TASK GOAL> The answer is the line with "Instruction: Go to the Home page link" and every line after it to the end of the listing, retyped exactly. Pictures do not belong in it.

──────────────────────────────

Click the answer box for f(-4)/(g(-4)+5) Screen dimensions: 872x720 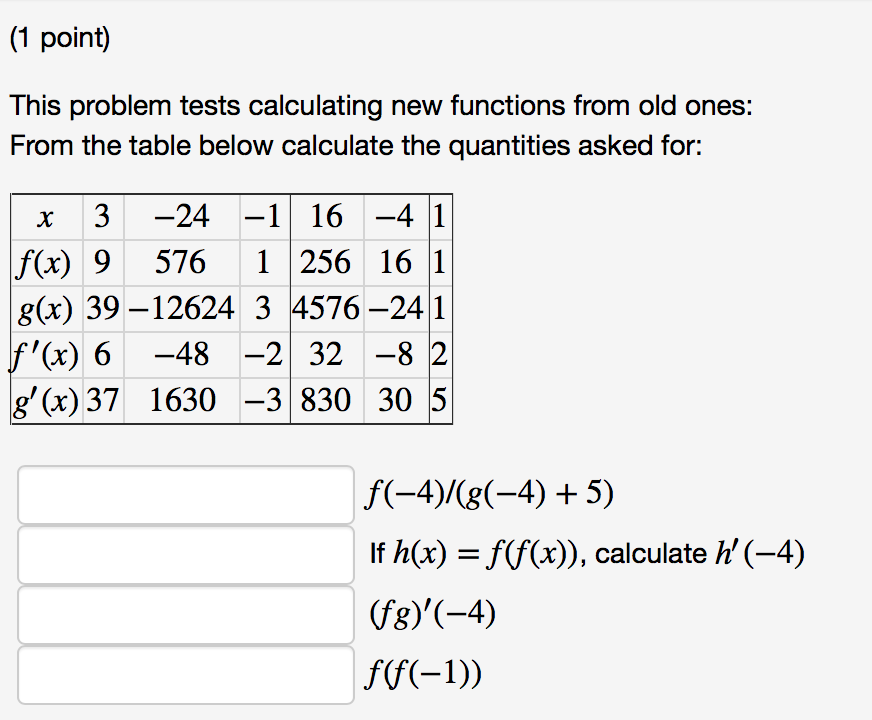pyautogui.click(x=185, y=492)
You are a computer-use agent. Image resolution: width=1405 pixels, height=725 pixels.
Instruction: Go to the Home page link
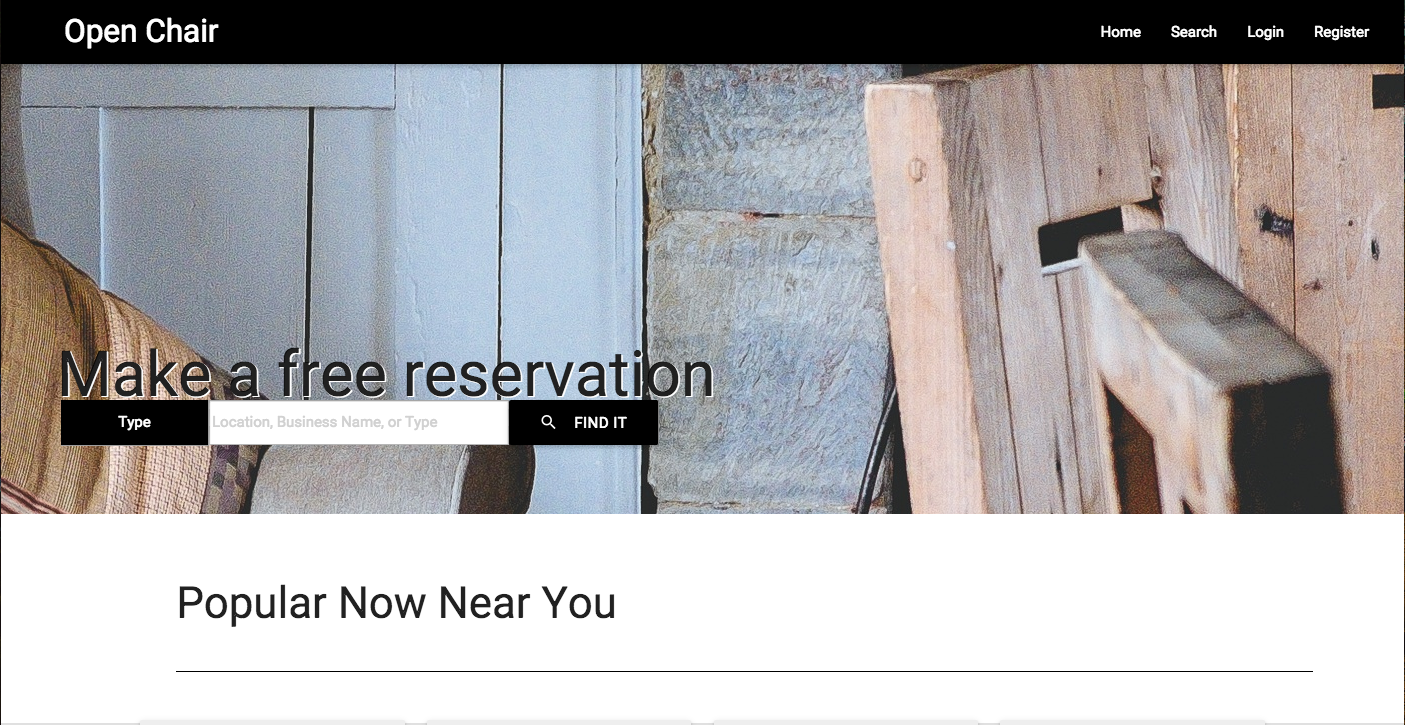1120,32
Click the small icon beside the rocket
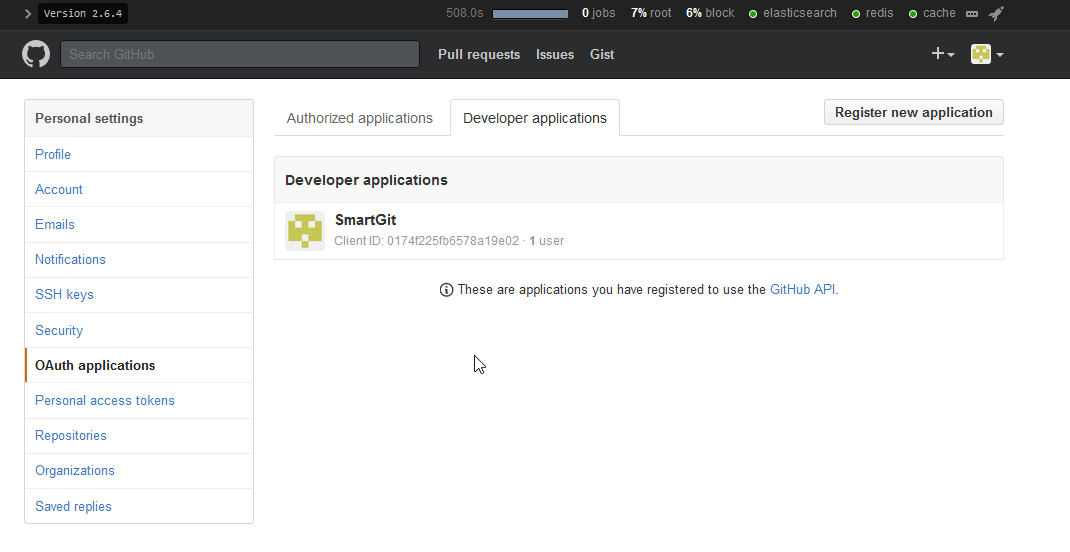 pos(972,14)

──────────────────────────────

SOLUTION TO THE PROBLEM>
Instruction: Go to the Home page link
1120,32
Click the small icon beside the rocket
 pos(972,14)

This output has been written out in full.